Un ultraliberal de nuevo cuño replicaría a Aristóteles que sí, que «la riqueza, por sí misma, no da la felicidad, ¿pero, quién piensa hoy, en su sano juicio, en la felicidad?» Los filósofos, sin embargo, siempre están debatiendo sobre cómo alcanzarla.
Woody Allen dijo: «El dinero no da la felicidad, pero procura una sensación tan parecida que necesitas un especialista para verificar la diferencia». En realidad, las cosas que compramos con dinero no las pagamos con él, sino con nuestra propia vida, de modo que estamos malgastando parte de nuestras vidas para obtener parte de un dinero que no siempre necesitamos, con el fin de comprar algunas cosas que en realidad no deseamos.
Fernando Savater dedicó a su hijo una Ética para Amador, y Aristóteles, veintitrés siglos antes, hizo lo mismo con el suyo escribiendo Ética a Nicómaco. Aristóteles creía saber qué vida debía llevar su hijo para ser feliz. ¿Acaso hay padres que quieren que sus hijos no lo sean? Los padres creemos saber qué deben hacer nuestros hijos para ser felices, aunque, a menudo, desconocemos cómo serlo nosotros mismos.
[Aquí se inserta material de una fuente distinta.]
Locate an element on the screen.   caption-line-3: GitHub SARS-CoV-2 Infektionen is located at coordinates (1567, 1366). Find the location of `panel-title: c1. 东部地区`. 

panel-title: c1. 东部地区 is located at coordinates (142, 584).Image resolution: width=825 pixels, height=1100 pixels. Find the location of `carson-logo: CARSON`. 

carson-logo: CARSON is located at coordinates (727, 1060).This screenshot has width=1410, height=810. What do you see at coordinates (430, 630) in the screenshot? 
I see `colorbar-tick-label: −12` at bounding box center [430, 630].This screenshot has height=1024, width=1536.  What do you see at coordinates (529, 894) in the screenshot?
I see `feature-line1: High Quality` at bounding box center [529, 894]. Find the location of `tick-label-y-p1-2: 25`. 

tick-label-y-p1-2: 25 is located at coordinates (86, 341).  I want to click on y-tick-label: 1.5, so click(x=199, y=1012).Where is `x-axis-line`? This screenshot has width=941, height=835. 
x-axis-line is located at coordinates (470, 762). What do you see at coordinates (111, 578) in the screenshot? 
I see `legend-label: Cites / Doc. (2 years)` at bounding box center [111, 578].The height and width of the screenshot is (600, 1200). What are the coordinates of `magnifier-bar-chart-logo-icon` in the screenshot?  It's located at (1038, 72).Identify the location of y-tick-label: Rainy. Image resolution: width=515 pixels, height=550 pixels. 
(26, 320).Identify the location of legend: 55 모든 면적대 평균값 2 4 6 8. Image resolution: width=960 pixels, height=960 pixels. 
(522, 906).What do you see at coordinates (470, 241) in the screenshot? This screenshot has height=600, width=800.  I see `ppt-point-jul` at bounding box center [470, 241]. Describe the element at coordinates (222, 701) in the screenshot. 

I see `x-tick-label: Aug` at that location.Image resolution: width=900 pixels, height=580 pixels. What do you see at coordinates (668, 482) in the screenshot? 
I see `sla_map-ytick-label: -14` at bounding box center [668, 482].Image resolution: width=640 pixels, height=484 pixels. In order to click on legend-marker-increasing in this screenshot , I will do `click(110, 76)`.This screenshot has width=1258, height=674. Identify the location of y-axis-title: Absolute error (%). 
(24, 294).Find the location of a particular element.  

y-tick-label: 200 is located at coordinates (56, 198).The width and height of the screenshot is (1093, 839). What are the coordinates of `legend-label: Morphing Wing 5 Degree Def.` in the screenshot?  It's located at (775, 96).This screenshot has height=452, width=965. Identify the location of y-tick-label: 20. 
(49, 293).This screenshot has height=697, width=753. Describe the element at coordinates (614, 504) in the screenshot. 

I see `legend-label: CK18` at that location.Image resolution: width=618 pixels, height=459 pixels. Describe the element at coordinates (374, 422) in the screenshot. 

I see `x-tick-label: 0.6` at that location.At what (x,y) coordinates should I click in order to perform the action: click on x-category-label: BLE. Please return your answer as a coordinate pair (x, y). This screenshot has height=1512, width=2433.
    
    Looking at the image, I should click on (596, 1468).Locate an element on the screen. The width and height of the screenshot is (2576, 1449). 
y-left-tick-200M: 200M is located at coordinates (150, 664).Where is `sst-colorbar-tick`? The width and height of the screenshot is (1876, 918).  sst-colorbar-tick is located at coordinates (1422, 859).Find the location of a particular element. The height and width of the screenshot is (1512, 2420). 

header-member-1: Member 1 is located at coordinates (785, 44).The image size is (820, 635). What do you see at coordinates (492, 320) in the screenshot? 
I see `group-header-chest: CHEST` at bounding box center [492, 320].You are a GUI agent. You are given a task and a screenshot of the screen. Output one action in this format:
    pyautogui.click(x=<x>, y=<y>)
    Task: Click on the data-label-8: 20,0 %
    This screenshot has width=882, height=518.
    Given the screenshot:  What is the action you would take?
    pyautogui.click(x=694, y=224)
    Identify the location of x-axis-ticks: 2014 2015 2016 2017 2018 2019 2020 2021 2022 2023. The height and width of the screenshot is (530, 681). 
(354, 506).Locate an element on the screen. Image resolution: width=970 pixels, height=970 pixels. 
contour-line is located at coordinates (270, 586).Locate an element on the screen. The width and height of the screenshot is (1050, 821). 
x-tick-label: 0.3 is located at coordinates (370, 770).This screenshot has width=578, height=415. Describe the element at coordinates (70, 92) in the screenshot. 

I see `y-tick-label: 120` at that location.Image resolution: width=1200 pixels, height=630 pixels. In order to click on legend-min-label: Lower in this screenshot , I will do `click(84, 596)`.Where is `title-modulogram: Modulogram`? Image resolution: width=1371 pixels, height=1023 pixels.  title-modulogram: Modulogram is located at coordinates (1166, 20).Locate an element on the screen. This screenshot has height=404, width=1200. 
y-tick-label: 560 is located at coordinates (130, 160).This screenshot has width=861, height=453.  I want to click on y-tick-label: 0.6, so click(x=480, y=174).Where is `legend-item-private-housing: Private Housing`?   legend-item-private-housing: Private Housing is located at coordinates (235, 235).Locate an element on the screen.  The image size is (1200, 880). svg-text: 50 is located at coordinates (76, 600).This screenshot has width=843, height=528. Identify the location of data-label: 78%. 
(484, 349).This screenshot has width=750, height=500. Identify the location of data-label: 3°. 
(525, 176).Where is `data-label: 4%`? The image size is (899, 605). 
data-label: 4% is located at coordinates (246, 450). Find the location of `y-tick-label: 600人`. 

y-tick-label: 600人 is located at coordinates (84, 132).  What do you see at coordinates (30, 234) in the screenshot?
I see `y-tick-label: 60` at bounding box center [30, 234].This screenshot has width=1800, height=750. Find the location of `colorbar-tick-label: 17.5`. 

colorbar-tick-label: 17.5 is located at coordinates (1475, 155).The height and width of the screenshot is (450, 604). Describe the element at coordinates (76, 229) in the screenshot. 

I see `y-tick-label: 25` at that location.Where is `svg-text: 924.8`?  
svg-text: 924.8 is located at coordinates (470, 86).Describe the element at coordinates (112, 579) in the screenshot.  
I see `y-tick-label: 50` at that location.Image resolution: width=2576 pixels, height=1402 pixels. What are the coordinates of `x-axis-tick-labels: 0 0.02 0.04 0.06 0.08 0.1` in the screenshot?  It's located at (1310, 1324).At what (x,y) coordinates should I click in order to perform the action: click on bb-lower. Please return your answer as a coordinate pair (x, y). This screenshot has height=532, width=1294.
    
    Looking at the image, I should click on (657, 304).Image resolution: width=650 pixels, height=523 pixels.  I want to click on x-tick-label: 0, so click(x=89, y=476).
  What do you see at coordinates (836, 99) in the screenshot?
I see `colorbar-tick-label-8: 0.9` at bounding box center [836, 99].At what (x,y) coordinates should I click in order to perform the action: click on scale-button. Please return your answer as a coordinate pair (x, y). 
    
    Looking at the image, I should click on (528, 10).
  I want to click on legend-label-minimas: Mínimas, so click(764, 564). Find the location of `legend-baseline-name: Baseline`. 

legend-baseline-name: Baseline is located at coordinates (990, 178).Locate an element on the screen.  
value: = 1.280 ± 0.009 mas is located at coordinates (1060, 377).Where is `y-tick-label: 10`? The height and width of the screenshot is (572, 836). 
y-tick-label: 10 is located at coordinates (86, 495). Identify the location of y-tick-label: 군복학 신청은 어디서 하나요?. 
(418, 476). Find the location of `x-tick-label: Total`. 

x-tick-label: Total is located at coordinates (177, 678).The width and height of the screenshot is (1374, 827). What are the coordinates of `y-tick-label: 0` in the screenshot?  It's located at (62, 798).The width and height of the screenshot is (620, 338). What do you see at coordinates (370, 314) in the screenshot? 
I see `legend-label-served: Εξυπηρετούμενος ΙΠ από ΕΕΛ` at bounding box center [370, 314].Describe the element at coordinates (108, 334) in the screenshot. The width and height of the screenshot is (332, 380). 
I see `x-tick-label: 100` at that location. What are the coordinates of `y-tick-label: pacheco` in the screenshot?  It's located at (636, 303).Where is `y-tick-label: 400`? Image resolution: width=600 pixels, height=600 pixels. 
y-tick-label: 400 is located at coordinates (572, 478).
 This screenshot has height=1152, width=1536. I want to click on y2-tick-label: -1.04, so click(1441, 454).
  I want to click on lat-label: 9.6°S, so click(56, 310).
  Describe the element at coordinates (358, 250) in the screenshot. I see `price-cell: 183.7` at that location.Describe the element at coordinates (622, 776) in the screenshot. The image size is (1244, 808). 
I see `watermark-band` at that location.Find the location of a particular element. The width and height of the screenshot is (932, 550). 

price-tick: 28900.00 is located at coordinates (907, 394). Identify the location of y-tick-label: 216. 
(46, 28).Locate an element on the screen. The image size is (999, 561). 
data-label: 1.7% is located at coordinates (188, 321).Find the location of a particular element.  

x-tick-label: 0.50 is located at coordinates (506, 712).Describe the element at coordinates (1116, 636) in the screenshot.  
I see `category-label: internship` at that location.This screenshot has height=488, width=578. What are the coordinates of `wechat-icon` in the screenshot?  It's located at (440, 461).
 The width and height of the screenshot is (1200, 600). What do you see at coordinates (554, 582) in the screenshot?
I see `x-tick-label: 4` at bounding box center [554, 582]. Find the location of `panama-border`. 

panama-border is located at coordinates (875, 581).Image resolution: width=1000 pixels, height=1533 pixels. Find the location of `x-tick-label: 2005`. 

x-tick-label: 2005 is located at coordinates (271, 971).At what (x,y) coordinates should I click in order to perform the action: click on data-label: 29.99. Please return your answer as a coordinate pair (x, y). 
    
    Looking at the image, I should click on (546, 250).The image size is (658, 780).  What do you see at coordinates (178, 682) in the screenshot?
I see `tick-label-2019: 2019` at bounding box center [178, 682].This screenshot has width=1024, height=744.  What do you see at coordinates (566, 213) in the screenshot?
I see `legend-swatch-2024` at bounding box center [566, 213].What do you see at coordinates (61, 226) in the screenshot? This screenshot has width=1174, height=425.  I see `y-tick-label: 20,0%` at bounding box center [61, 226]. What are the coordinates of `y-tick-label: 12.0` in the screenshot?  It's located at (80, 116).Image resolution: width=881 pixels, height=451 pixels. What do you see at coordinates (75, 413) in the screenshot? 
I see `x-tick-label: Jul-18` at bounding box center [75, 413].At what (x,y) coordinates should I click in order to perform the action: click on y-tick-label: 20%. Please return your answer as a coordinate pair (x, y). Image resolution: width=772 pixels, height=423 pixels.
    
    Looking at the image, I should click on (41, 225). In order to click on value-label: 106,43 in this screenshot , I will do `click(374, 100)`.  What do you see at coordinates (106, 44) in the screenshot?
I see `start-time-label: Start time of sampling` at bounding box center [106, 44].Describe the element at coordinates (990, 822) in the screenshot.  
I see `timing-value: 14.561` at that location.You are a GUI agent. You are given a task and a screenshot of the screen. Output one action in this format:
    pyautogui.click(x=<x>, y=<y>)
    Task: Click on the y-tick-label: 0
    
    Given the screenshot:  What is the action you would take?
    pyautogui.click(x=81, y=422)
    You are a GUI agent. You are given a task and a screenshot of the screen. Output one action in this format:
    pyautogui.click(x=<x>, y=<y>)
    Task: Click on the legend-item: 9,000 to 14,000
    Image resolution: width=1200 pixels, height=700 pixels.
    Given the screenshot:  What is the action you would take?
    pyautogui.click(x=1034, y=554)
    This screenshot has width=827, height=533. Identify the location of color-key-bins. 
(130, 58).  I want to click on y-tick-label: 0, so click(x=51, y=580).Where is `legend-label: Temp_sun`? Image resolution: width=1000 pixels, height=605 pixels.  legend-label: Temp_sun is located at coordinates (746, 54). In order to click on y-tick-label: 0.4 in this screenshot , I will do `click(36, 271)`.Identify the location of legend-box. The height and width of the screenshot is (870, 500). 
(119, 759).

El premio Novel Herman Hesse relató cómo Siddhartha, el Buda, llegó a ser feliz mediante el desprendimiento de los deseos y el desapego de los bienes materiales. Quienes rodeaban a Siddhartha alababan sus logros, aunque a él pareciera no importarle. Años después, cuando Siddhartha tuvo un hijo, quiso mostrarle (como poco después haría Aristóteles con Nicómaco), el camino de la felicidad que él mismo había descubierto. Pero el hijo se rebeló contra el padre quien, lamentándose, reconoció, al fin, que los padres pueden allanar el camino a los hijos, pero son ellos quienes, aprendiendo de sus errores, deben labrar el suyo propio.
Los niños, que sufren el bombardeo más grosero de los medios para consumir, disponen de poco dinero para gastar, pero lo funden todo, por eso la propaganda dirigida al consumo juvenil procura que esa bolsa crezca de año en año.
Se dice que el trabajo de los niños debería ser el juego, porque jugando aprenden. Es cierto, pero jugando también deberían conocer los rudimentos de la economía doméstica y entender cuáles son los gastos de la vida diaria. Comprender las dificultades para poner comida en la mesa cada día, les mostraría los efectos negativos de un exceso de indulgencia. En esto, al menos, Aristóteles tiene razón, “en el término medio está la virtud”.